Saturday, 26 March 2011

Orienteering choking

After having read this New Yorker's article I got interested about choking.
Orienteering is a sport where every step that we make should be towards the next control. In high level races I have this tendency to alter my navigation routines ending in worse-than-expected performances. Understanding it, may help me avoiding it.

Choking in sport is considered to be a sub-optimal performance under stressful conditions (Lewis & Linder, 1997) and has been defined as ‘‘the occurrence of inferior performance despite striving and incentives for superior performance’’ (Baumeister & Showers, 1986, p. 361). Many examples may be found here. Further information here.

There are 2 theories for it:
- distraction theories (Carver & Scheier, 1981), which maintain that under stressful conditions, the athlete’s attentional capacity will be overloaded by task-irrelevant stimuli such as worry and self-doubt, resulting in performance decrements (I'm one of the victims...).

- self-focus theories (Baumeister, 1984), which include the conscious processing hypothesis (Masters, 1992), and are collectively termed ‘‘explicit monitoring’’(Beilock & Carr, 2001). They state that performance deteriorates as a consequence of the athlete reinvesting explicit technical information and consciously monitoring and/or controlling a skill that normally would be performed automatically.

I found it curious that:
- Jones et al. (2007)- found that those who excel under pressure are able to maintain a balanced sport/life perspective, despite being intensely committed to their sport;

- Fletcher et al. (2006)- established that a lack of mental toughness will encourage an athlete to perceive the situational demands as beyond their capability a process reflected within choking.

- mental toughness consists of several attributes, including an unshakeable belief, an ability to remain fully focused, and a capacity to switch sport focus on and off (Jones et al.,2002, 2007)

- ‘‘these people who have perspective and say... I don’t really care, [can] shrug off things really well. I think this is a characteristic of mental toughness... and I think it’s a big thing [missing] in choking’’.

- [the choke] is extremely difficult to deal with and hence, nine times out of ten, performance will stay bad and they will be annihilated... they won’t regain performance... however, I think there are some individual differences and mental toughness issues going on, when some people can regain their performance.

- (in the photo, the greatest all-the-time choke by Novotna's wimbledon final loss after a 4-1 40-30, described here).
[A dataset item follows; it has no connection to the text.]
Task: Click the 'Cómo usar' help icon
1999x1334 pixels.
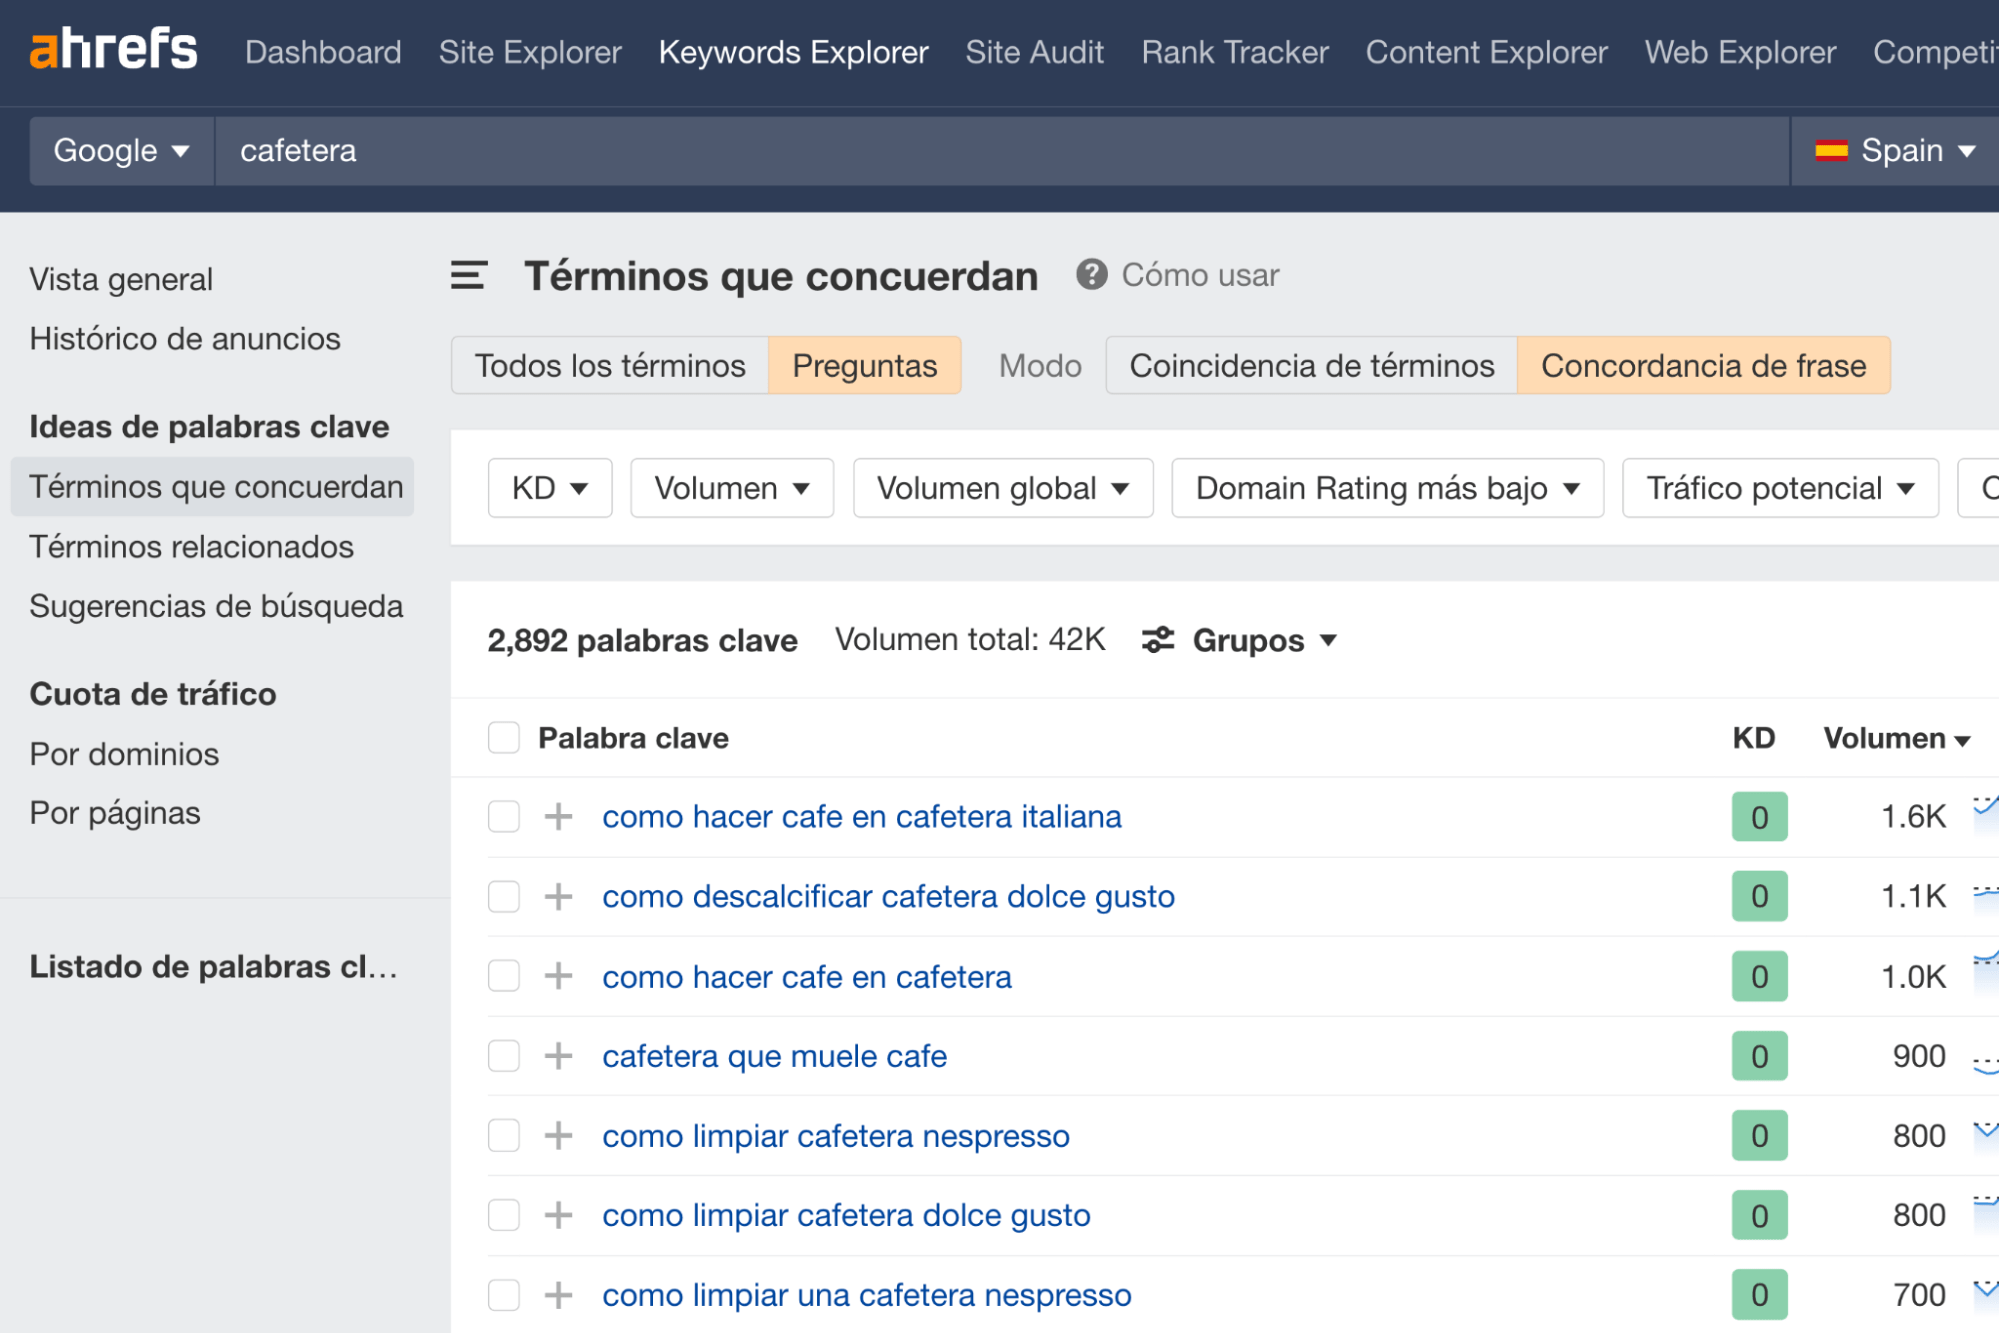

Apart from choking, even if I've been only training once a day this season, today I did one of the best long intervals of my life at 6x1000+600+600. Good times without suffering is a great feeling. Can't wait for competing again after this training period.

2 comments:

Michael said...

You might also take a look at:

http://sianbeilock.com/choke-book.html

She's written some interesting stuff about choking - some of it very applicable to orienteering.

Here's a short review of her book:

http://scuoteguazza.blogspot.com/2010/11/choke-what-secrets-of-brain-reveal.html

Miguel Reis e Silva said...

It seems a nice book by a credible author. i'll give it a try! thanks for all.